EXERCISE REQUIREMENTS >> Copy each line of the entries that contains the word "computer".

START MATERIAL PROVIDED

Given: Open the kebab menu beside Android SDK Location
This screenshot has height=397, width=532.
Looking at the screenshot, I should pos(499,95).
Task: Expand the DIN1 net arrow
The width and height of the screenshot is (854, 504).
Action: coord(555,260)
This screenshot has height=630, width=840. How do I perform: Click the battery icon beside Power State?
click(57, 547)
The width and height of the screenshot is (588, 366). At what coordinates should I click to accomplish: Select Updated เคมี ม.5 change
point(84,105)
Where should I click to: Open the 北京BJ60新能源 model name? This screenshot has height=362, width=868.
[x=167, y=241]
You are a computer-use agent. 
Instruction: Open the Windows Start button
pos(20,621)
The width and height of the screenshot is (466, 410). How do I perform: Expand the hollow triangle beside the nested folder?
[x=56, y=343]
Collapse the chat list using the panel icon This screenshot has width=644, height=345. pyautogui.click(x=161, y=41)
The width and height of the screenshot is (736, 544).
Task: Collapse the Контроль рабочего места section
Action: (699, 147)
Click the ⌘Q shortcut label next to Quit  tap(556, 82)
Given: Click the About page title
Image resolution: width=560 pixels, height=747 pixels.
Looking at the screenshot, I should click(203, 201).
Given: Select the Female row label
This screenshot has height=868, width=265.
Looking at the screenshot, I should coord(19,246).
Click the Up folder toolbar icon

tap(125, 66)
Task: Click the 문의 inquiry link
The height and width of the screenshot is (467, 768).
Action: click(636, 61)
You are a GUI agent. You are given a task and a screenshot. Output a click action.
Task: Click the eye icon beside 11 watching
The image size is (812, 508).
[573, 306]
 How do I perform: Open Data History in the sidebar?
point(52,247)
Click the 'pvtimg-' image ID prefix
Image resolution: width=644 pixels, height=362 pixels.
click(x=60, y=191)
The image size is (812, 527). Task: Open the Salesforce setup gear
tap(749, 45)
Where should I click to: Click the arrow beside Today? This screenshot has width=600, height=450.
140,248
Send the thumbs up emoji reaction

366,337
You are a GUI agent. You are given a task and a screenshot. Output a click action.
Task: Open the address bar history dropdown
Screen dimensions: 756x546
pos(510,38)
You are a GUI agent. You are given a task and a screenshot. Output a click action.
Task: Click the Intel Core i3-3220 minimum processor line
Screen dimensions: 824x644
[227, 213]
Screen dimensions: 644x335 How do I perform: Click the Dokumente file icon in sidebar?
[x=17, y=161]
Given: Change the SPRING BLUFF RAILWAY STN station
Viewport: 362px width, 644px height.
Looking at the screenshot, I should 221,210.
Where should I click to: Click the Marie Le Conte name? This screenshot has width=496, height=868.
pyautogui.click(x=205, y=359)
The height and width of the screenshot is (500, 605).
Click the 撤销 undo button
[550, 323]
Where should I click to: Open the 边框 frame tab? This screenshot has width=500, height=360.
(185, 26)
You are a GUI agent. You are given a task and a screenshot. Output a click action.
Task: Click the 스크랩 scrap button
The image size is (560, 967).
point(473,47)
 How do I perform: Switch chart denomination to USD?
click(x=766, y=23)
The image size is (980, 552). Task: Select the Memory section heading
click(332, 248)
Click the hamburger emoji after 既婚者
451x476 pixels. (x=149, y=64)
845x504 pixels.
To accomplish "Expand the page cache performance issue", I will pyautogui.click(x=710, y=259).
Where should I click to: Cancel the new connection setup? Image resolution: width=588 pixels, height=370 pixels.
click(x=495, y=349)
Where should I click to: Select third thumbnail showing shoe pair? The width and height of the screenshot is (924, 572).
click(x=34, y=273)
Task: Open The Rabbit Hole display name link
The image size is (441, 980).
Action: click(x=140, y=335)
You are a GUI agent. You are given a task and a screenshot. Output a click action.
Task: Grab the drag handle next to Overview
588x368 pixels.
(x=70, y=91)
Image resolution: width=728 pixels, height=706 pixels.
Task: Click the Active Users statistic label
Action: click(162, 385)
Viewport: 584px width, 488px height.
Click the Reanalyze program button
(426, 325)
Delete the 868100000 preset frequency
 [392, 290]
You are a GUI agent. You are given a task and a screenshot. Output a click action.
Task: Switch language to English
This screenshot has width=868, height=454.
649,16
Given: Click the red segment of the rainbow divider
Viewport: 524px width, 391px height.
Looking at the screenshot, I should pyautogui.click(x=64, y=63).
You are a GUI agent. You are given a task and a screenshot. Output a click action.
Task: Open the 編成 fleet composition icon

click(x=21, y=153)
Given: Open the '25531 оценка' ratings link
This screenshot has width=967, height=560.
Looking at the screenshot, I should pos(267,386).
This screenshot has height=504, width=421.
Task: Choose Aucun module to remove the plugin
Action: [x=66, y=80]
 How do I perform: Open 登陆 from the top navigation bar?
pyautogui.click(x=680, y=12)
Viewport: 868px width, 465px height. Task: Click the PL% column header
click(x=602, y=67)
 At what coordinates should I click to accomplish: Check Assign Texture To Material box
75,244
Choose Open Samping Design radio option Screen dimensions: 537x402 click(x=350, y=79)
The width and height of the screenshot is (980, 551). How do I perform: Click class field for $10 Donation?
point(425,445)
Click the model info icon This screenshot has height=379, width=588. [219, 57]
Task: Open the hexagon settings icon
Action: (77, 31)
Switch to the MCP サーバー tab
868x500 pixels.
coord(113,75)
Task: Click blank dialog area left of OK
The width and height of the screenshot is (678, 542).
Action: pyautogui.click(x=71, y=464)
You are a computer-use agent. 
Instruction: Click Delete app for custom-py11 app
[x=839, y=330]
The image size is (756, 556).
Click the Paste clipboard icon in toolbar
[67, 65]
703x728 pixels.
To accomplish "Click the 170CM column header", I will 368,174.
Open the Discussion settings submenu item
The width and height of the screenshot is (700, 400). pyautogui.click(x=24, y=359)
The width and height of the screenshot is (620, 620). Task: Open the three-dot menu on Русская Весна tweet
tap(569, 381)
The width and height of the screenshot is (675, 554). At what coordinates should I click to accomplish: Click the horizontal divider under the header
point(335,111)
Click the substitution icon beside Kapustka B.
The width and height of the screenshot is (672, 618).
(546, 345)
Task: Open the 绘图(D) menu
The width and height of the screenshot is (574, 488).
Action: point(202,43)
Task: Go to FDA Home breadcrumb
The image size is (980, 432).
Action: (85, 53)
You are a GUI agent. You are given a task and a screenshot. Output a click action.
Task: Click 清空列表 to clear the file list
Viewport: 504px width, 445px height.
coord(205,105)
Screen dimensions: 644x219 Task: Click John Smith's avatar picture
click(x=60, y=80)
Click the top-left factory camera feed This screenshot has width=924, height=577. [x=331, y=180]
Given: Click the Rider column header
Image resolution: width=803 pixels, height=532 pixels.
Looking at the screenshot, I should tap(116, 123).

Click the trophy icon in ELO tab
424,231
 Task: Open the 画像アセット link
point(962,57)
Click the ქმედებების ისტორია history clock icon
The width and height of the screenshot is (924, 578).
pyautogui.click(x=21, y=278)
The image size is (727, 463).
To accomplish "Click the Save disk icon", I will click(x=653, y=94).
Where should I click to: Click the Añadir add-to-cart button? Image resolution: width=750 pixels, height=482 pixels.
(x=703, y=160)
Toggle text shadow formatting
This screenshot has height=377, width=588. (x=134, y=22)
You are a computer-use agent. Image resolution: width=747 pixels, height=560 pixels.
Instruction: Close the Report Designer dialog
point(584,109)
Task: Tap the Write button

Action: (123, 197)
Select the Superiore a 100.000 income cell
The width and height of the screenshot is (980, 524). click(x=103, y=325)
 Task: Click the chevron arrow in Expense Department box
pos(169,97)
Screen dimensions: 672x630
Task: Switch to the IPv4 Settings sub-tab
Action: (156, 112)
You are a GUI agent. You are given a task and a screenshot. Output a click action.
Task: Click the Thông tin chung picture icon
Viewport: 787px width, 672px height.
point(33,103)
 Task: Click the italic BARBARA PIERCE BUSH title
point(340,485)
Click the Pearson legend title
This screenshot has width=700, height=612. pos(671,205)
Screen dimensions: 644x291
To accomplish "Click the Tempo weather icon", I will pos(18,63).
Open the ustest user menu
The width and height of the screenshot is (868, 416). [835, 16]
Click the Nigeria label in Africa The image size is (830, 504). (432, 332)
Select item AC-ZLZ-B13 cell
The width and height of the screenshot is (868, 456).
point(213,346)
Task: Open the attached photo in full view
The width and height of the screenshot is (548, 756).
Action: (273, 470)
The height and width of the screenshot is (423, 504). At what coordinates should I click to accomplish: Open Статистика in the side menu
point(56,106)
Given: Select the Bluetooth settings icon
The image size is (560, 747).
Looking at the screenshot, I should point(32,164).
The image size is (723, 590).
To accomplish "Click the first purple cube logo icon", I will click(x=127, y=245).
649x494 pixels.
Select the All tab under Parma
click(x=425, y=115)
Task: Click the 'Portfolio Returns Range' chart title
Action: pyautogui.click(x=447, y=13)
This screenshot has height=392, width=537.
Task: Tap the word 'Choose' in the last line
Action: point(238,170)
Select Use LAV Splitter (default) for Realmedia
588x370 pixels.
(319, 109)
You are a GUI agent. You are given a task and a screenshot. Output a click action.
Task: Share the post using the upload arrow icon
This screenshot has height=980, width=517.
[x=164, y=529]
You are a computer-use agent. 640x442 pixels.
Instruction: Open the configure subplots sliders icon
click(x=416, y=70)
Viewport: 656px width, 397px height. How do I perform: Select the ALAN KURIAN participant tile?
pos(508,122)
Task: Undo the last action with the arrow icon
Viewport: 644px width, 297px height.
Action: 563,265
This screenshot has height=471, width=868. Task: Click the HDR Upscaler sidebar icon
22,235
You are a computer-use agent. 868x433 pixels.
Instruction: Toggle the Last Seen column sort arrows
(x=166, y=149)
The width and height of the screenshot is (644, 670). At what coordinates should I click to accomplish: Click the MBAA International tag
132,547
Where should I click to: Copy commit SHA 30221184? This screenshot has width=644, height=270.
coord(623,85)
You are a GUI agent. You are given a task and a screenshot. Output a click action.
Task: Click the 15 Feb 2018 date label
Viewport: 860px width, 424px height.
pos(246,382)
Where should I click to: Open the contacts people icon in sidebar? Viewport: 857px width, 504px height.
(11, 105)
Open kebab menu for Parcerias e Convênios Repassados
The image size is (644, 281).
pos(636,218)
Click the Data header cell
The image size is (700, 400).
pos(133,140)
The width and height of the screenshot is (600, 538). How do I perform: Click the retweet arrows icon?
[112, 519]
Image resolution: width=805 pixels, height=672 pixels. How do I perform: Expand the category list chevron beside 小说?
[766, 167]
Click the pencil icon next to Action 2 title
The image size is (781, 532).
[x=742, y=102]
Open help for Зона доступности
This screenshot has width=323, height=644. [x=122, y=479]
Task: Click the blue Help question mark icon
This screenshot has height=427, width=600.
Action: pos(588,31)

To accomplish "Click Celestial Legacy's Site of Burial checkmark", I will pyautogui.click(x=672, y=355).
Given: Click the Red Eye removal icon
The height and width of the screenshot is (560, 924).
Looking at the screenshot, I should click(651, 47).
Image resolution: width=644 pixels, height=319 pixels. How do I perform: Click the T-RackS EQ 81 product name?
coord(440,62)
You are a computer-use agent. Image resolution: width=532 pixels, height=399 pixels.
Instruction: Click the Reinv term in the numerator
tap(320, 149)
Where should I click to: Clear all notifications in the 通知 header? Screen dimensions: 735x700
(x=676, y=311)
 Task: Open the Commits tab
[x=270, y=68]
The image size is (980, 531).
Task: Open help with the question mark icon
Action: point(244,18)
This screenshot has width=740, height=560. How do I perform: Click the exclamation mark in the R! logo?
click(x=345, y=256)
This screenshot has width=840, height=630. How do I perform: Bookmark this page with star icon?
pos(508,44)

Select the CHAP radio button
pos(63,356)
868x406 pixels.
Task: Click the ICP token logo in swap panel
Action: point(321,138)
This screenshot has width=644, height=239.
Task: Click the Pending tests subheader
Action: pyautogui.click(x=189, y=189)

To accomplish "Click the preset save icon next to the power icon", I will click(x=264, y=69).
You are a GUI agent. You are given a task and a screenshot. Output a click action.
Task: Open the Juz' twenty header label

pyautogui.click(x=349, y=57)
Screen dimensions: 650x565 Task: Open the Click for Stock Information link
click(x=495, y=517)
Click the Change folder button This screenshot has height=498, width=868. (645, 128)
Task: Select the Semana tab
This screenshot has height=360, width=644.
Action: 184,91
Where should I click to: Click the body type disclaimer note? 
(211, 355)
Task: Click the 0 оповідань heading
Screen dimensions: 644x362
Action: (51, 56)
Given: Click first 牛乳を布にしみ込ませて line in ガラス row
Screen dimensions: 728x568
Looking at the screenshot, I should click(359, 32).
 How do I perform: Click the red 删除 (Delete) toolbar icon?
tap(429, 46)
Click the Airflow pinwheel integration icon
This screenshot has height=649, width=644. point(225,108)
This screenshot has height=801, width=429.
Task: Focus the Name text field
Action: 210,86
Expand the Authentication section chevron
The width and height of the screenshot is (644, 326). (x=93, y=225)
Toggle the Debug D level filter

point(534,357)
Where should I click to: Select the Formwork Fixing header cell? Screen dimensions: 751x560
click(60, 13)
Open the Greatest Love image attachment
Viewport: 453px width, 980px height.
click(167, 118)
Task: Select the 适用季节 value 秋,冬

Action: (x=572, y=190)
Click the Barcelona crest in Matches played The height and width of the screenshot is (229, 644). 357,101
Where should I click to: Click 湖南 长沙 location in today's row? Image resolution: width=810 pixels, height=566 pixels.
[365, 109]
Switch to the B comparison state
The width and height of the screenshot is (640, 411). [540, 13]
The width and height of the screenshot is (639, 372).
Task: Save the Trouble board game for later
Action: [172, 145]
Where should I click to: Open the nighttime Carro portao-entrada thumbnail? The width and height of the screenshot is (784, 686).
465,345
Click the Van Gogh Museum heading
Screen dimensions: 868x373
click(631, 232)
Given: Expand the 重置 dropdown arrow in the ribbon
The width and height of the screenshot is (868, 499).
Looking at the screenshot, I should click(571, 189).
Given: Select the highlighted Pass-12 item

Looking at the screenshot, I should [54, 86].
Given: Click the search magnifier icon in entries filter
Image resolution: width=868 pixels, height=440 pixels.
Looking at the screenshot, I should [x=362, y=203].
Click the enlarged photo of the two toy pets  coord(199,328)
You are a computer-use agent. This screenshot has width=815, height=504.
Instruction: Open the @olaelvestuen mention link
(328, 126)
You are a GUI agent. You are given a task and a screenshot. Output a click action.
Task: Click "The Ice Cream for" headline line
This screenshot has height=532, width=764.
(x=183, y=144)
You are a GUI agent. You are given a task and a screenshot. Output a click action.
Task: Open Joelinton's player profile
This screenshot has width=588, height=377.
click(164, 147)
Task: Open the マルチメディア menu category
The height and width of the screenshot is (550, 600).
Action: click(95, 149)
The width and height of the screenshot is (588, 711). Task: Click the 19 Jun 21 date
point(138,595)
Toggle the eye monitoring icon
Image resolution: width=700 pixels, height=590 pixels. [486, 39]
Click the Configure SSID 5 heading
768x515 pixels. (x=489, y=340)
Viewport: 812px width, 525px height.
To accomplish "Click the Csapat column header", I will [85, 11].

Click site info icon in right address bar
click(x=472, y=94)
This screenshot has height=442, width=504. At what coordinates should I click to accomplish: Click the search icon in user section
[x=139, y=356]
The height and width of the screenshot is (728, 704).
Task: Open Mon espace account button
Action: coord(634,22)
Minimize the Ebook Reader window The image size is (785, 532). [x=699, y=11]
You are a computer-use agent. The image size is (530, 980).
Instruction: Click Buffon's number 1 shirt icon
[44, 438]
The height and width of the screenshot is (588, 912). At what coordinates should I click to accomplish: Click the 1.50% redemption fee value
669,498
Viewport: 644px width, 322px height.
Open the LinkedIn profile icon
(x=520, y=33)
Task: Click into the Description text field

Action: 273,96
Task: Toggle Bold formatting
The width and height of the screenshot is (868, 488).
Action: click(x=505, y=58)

END MATERIAL PROVIDED

TASK RESPONSE >>
You are a computer-use agent. 
You are a computer-use agent. 
You are a computer-use agent. Image resolution: width=747 pixels, height=560 pixels.
You are a computer-use agent. 640x442 pixels.
You are a computer-use agent. 868x433 pixels.
You are a computer-use agent. Image resolution: width=532 pixels, height=399 pixels.
You are a computer-use agent. This screenshot has width=815, height=504.
You are a computer-use agent. The image size is (530, 980).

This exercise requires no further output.